Brasil

Paralisação de aeroviários causa mais de 200 atrasos e 84 cancelamentos de voos

A última atualização da Infraero informava que 204 voos estavam atrasados e outros 84 haviam sido cancelados até o meio-dia desta quinta-feira em todo o país. A situação é efeito de uma paralisação de pilotos, comissários e equipe de terra dos aeroportos, que ocorreu das 6h às 7h, em protesto por melhores condições de trabalho.

Congonhas, em São Paulo, é o aeroporto com o maior número de casos: 25 voos foram cancelados e outros 25 estão atrasados.
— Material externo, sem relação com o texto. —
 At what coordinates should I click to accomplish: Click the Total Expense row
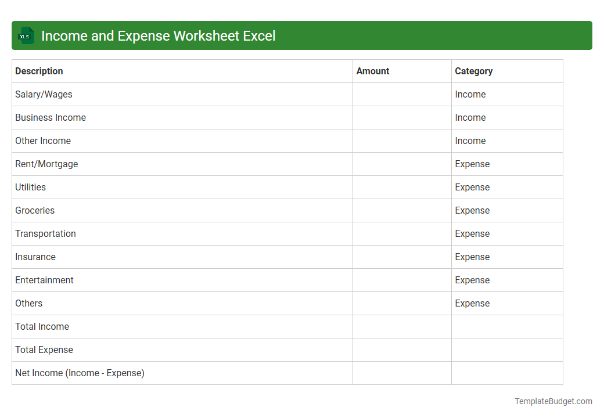click(x=44, y=349)
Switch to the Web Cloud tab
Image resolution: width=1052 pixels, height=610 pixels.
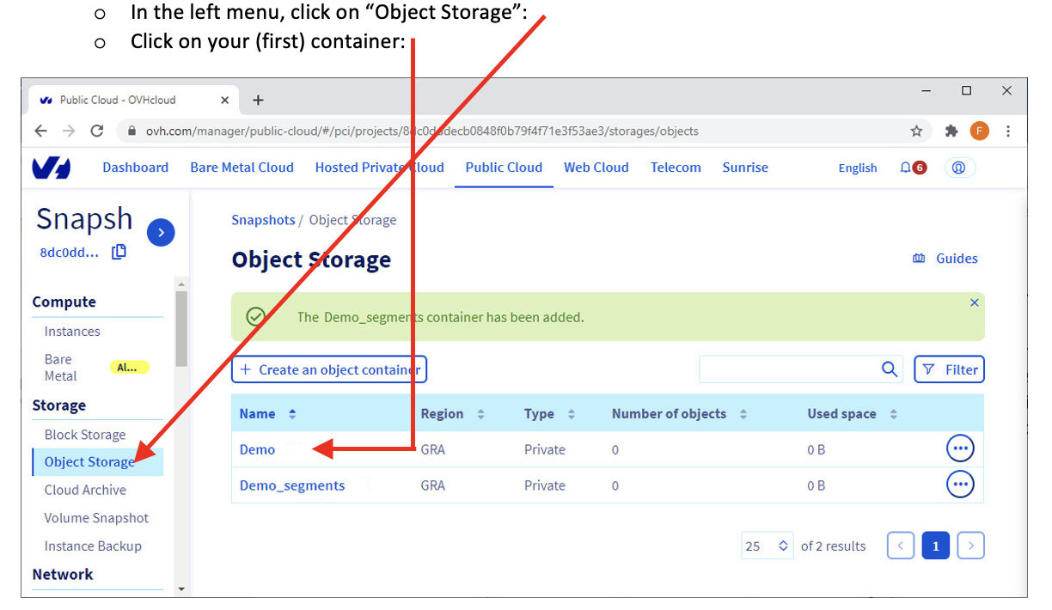click(x=596, y=168)
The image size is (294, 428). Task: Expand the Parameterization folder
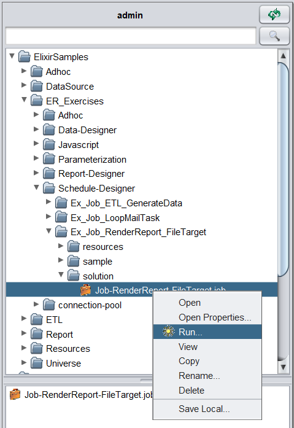pyautogui.click(x=36, y=158)
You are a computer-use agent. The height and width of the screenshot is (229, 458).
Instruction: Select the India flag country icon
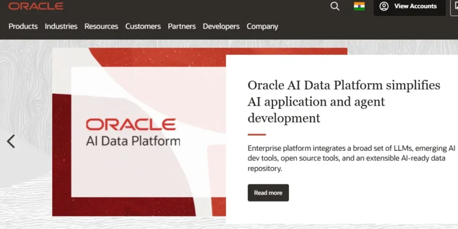(x=359, y=6)
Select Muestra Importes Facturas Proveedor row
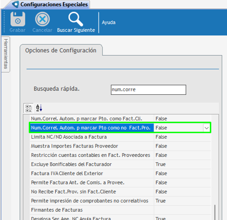Image resolution: width=227 pixels, height=220 pixels. 120,146
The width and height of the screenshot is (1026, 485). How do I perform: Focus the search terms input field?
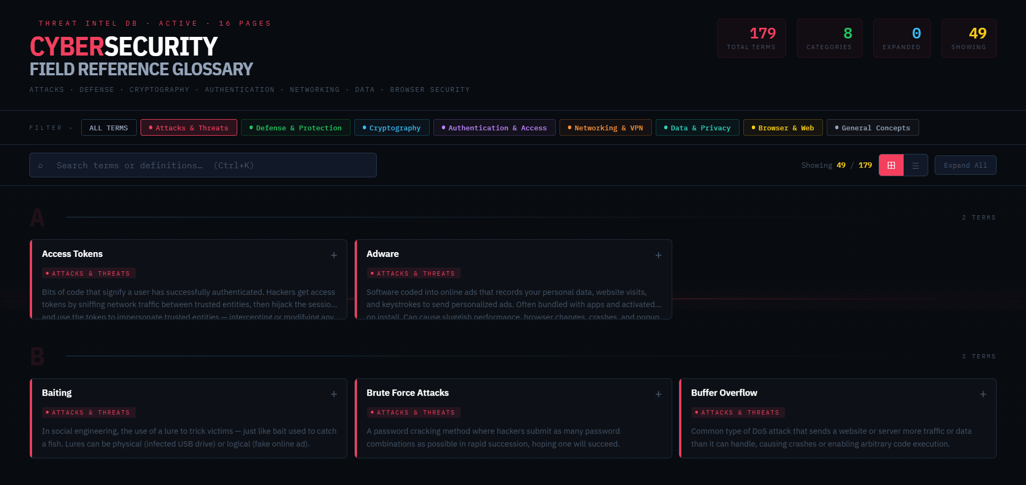[214, 166]
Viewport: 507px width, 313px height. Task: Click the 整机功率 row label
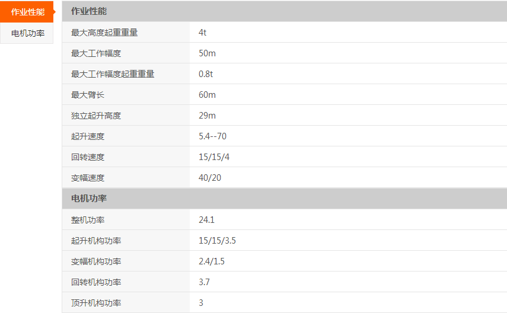tap(88, 220)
No momento da paralisação, os funcionários das companhias aéreas lotaram o saguão.

Também há registro de atrasos e cancelamentos nos aeroportos do Rio de Janeiro (Santos Dumont e Galeão), Belo Horizonte (Tancredo Neves), Brasília, São Paulo (Congonhas, Guarulhos e ViraCopos, em Campinas), Porto Alegre, Curitiba, Florianópolis, Fortaleza e Manaus. (veja a lista completa aqui)

 

Orientação aos passageiros

As companhias aéreas estão oferecendo a opção de troca de passagens ou reembolso sem taxas adicionais aos passageiros de voos cancelados em função da paralisação dos funcionários. Veja:

Tam – a empresa informa que os clientes receberam assistência e que a operação está sendo normalizada. Há ainda opção de remarcar a passagem, abrangendo voos até o dia 6 de fevereiro, sem custo adicional. O passageiro pode fazer a troca pelo site da companhia ou em uma das lojas da empresa nos aeroportos.
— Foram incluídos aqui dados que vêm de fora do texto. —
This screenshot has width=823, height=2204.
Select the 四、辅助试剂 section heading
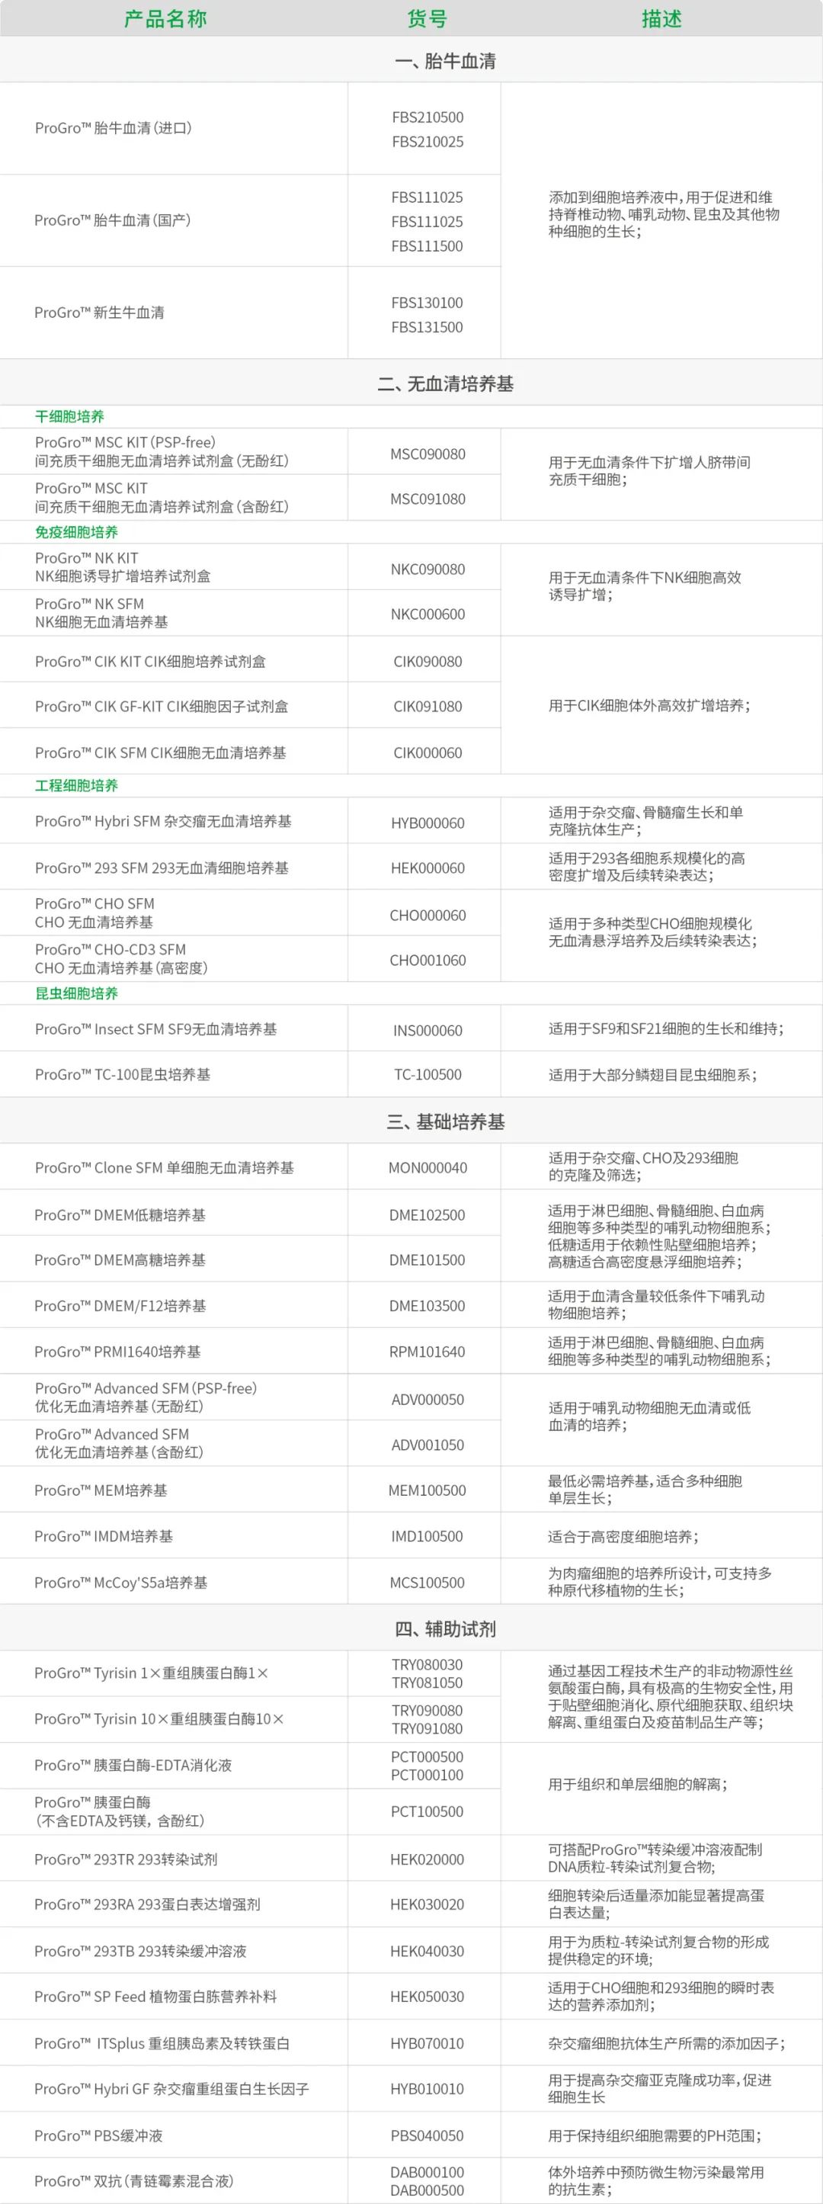point(445,1629)
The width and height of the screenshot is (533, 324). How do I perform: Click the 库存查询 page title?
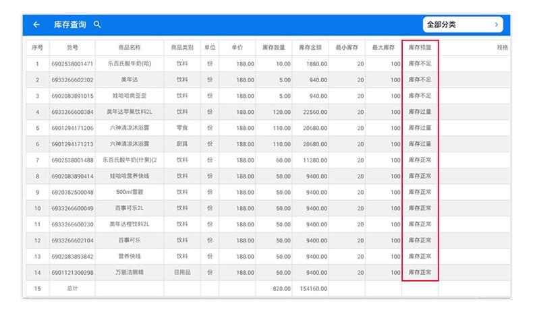(x=70, y=25)
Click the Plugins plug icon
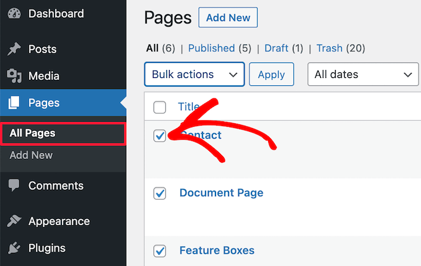Screen dimensions: 421x266 tap(14, 249)
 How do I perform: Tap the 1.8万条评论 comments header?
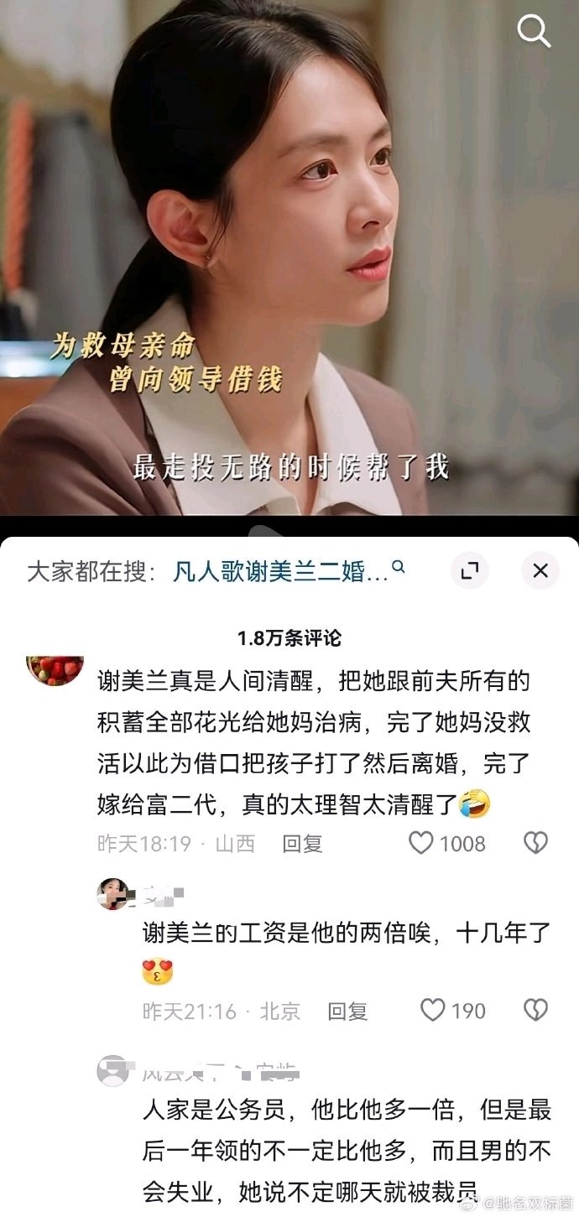[290, 637]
Gol – a companhia recomenda que os clientes com voos previstos para esta quinta-feira entrem em contato por meio dos canais de atendimento para verificar a situação da viagem. Há possibilidade de remarcação das passagens, sem taxas, ou solicitação de reembolso integral. O contato pode ser feito pelo site ou através do telefone 0300-1152121. A empresa informou ainda que os passageiros estão recebendo assistência nos aeroportos e os que tiveram voos cancelados estão sendo remanejados em outras aeronaves.
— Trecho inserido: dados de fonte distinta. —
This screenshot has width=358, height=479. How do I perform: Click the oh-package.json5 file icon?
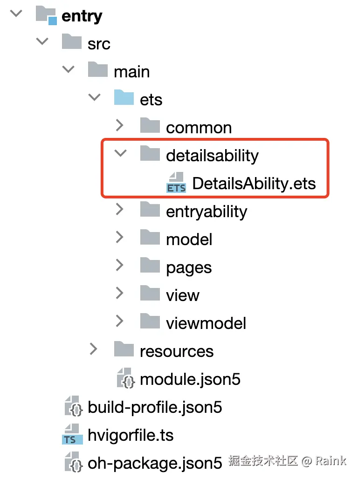(x=73, y=463)
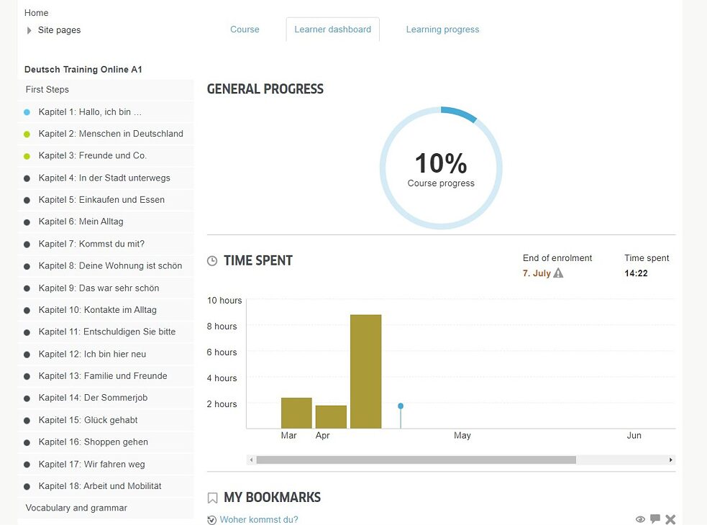707x525 pixels.
Task: Click the activity icon before Woher kommst du
Action: pyautogui.click(x=211, y=520)
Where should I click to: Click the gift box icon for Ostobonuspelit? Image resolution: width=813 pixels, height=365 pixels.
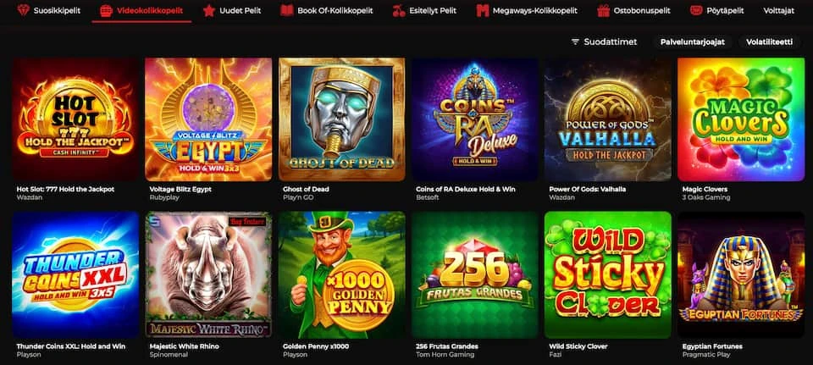click(603, 10)
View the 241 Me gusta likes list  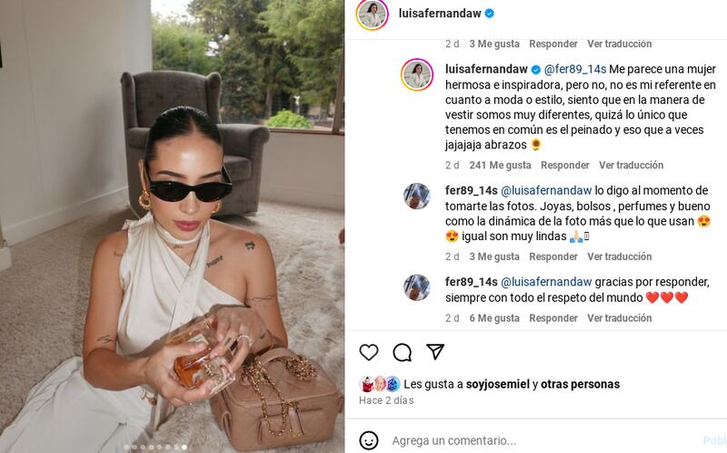pos(500,166)
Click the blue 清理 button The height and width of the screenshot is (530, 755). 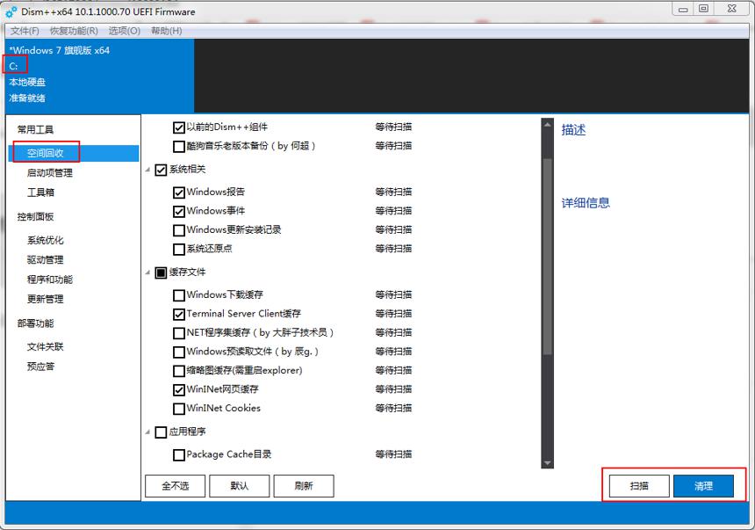[703, 486]
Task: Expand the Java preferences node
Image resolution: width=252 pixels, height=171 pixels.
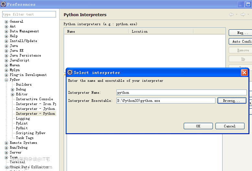Action: click(x=6, y=46)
Azul – a companhia informou que todos os voos programados para esta quinta-feira estão mantidos.

 

Protesto

Aeronautas e aeroviários protestam por melhores condições de trabalho. Eles pedem aumento de 8,5% nos salários e benefícios, além de melhores condições de trabalho (como ajuste nas escalas) e do estabelecimento de um piso salarial para os agentes que fazem o check-in.

A proposta das empresas, no entanto, oferecia reajuste de 6,5% para os salários e aumento de 8% para alguns benefícios.